She would die as she had lived. There would be no false consolations, no belated attention to her soul, whatever (she wondered) that was. This was her Stalingrad. I took her hand in parting. It was heavy and still. I felt a great warmth for her.

Zelim was holding little glasses, and we toasted one another. ‘Write about us again,’ he said. ‘It’s good to see yourself as others see you. We’ll laugh together!’

I walk back to my hotel in the night, as I did once years ago, passing the parade ground with its vacant pedestal for Lenin, and the war memorial where the old woman’s family had once owned a dacha. The names of the war dead are still clear in their thousands on the marble, but the carved Russian soldier–and all the Soviet insignia–have gone. I stand shivering in the moonlight. The meaning of the dead is changing. Under my feet the painted lines for the May Day parade have faded into the tarmac, and Lenin’s torso lies toppled unnoticed in the grass of a nearby institute, his pedestal still empty.

I reached the Afghan frontier in mid-October. All along the Uzbek side, above the flood of the Amu Darya, stretched a triple rampart of barbed wire and minefields, laid to immunise the country against the Islamic insurgency and civil war that had raged for twenty-five years to the south. For two hours I threaded the guard-posts in chilling quiet. It was Friday, and nothing was entering or leaving. Soldiers and Russian officials checked my documents with remote consternation. Foreigners did not cross here. Twice my identity was radioed back to a nervous foreign ministry in Tashkent, while I waited in the sharpening wind, wondering still if they would let me go. To either side the electrified wire and insulators gleamed intact; the watch-towers were all manned.

At last, an hour before dusk, the enormous central gates bandaged in razor-wire rasped ajar, and I went out on to the empty span of the Friendship Bridge. For over half a mile its white cantilever hung above the river. The sun was dipping. I was walking across an aerial no-man’s-land, with nothing clear in front except the tapered highway of the bridge, and the river coiled below. My footsteps made a distant scraping in the stillness. Behind me the river port of Termez lay invisible beyond a fringe of reeds. I started, self-steeling, to sing. The asphalt underfoot was spotted with oil and divided by a Russian railtrack long abandoned. Here, in December 1979, the Soviet tanks had poured into Afghanistan; and ten years later it was across this bridge that the last Russian soldier on Afghan soil, the diminutive General Gromov, had walked back into a crumbling Soviet Union.

The shores were low and shelving, marking no change in the plain to north or south, where the river wound like an accident: a meandering, mud-coloured sea, glistening with sandbanks. I saw it with dreamlike excitement. This ancient Oxus, the immemorial divide between the Persian and Turkic worlds, had already plunged down half its length out of the Pamirs, and would wander another seven hundred miles north-west over the Turkmen desert to trickle at last into the dying Aral Sea. Over this branch of the Silk Road monks and merchants had travelled to the Afghan kingdom of Bactria, and piously on to India, while Buddhism, long before, had percolated north the other way.

*STORED DATA:*
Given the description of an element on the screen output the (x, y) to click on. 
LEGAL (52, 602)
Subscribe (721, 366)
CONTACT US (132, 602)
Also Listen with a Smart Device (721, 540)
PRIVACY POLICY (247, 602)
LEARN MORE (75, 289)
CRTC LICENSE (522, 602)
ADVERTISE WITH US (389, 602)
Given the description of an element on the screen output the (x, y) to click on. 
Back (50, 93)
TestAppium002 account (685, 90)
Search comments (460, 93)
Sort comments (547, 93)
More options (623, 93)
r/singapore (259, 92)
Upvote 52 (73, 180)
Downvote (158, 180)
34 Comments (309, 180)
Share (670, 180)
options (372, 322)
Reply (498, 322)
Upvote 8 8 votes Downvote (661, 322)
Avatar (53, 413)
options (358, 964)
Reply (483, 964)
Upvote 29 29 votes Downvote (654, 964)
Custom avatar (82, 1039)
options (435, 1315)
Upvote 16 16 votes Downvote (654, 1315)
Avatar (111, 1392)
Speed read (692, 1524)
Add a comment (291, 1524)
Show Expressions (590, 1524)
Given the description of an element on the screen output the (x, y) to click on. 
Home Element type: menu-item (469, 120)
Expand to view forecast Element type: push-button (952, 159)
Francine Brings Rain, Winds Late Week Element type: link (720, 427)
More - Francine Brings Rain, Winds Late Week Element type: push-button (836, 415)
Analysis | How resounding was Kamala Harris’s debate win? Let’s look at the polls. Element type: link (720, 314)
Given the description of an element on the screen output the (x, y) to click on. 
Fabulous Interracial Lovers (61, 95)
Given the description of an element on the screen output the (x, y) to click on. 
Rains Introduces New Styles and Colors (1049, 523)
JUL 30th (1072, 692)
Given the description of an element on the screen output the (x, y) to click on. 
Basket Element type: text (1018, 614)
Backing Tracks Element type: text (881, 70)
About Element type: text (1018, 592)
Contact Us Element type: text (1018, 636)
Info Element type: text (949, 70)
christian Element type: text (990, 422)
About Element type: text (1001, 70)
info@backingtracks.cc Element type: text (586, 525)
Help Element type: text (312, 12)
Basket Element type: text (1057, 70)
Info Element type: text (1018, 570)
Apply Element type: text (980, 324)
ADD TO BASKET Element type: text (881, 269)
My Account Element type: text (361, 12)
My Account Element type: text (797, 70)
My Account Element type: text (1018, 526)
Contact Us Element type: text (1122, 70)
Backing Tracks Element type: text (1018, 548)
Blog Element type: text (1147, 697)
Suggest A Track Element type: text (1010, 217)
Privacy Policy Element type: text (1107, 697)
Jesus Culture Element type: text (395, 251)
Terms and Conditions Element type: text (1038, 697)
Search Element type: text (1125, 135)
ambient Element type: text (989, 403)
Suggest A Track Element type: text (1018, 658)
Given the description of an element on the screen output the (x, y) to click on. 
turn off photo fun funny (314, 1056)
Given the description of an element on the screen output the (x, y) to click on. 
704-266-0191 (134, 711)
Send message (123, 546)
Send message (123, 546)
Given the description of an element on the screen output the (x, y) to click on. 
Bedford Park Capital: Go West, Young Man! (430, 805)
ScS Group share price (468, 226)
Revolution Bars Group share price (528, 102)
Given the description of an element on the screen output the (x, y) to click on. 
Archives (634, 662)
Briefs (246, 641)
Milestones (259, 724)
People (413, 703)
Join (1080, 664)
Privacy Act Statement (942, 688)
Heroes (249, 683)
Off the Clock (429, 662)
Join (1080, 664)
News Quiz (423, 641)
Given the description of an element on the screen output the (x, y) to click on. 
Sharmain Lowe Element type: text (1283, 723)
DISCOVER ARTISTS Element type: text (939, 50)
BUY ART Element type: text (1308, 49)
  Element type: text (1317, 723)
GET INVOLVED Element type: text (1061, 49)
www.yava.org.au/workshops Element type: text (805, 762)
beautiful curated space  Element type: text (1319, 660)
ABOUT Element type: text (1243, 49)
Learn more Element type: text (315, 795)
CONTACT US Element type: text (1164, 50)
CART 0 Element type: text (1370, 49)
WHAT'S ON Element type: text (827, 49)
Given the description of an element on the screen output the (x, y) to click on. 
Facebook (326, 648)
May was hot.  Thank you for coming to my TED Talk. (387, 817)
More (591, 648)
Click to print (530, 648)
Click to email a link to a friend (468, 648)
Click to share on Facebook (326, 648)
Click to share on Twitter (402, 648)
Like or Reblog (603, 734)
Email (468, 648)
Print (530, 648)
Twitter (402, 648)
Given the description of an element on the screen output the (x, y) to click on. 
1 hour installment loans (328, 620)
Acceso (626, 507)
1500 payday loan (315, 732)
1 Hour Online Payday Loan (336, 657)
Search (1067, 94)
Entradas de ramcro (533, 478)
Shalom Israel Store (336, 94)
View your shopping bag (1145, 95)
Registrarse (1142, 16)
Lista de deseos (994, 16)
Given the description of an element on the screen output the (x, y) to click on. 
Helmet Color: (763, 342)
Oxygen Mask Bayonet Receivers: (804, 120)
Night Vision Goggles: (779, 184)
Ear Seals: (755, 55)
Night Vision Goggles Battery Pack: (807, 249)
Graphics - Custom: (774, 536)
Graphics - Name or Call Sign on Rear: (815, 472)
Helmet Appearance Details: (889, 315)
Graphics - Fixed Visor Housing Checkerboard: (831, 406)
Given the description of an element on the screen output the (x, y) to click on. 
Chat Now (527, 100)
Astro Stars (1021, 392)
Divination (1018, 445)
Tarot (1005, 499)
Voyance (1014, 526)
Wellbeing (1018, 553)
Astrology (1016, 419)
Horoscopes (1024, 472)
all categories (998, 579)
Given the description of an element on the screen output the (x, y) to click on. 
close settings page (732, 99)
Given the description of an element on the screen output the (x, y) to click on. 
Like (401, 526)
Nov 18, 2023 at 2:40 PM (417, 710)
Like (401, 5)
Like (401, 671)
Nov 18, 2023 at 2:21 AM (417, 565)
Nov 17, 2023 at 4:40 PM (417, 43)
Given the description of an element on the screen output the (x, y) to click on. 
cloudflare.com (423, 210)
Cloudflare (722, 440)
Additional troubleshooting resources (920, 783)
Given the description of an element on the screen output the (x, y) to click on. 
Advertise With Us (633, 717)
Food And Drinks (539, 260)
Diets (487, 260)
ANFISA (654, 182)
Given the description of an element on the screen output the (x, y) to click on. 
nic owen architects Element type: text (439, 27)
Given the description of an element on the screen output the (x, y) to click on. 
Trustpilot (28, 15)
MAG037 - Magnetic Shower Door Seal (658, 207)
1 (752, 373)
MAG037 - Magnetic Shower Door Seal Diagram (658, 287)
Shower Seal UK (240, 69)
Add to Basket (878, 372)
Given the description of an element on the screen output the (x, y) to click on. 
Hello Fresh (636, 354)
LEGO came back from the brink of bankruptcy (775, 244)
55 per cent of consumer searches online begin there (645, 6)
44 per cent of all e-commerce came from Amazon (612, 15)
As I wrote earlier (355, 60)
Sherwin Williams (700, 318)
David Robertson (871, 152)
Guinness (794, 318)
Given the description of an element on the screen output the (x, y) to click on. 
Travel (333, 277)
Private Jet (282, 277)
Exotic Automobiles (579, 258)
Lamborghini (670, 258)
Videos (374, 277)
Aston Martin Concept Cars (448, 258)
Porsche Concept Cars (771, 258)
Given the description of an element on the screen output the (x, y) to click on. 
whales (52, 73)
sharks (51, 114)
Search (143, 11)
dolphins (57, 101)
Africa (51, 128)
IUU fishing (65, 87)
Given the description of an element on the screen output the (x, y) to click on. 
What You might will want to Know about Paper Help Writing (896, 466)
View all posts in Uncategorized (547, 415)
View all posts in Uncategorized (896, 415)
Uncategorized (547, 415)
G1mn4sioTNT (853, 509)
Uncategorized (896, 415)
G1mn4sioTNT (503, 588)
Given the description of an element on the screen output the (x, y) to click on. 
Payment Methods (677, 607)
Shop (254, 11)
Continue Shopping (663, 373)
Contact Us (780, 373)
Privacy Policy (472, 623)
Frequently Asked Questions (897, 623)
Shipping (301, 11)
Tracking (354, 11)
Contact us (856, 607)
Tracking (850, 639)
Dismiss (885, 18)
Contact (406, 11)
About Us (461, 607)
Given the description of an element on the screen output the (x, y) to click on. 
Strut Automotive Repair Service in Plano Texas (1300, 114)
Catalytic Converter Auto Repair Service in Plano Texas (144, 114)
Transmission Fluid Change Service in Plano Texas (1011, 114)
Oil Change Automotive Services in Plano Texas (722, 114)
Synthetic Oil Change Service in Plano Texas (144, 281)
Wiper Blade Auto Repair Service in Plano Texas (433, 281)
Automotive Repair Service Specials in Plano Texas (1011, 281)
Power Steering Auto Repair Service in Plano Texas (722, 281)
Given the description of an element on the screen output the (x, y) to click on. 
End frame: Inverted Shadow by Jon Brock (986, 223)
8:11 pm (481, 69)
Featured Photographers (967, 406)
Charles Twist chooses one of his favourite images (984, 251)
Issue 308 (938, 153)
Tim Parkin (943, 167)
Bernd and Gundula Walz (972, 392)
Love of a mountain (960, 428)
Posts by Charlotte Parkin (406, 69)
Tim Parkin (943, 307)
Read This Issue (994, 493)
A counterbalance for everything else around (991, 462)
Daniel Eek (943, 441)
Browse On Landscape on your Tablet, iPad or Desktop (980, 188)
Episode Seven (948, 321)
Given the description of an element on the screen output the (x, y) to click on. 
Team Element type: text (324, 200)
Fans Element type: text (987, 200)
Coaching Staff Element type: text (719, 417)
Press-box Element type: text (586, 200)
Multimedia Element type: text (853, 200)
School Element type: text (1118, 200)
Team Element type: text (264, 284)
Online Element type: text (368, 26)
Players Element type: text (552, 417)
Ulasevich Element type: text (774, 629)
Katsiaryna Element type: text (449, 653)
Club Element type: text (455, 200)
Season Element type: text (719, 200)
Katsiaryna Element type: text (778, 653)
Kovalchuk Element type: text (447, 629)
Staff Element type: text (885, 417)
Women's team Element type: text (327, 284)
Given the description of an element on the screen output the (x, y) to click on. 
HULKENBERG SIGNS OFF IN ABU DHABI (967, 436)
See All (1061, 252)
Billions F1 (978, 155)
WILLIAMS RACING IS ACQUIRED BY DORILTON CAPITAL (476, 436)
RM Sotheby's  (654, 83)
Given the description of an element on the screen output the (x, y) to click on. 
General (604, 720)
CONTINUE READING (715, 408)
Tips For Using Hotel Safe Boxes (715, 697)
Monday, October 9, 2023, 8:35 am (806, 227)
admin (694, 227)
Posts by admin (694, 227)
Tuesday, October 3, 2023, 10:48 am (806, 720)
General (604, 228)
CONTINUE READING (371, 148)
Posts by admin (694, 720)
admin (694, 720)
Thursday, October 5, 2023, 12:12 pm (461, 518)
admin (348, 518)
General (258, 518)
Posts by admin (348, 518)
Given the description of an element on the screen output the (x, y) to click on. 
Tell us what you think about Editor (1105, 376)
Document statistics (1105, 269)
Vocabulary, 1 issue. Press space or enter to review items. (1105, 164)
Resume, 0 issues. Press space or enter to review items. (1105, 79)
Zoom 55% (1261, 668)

*JOB:* Please give the date when, according to the travel passage above, the Soviet tanks poured into Afghanistan across the Friendship Bridge.

*RESPONSE TO THE EXERCISE:* December 1979.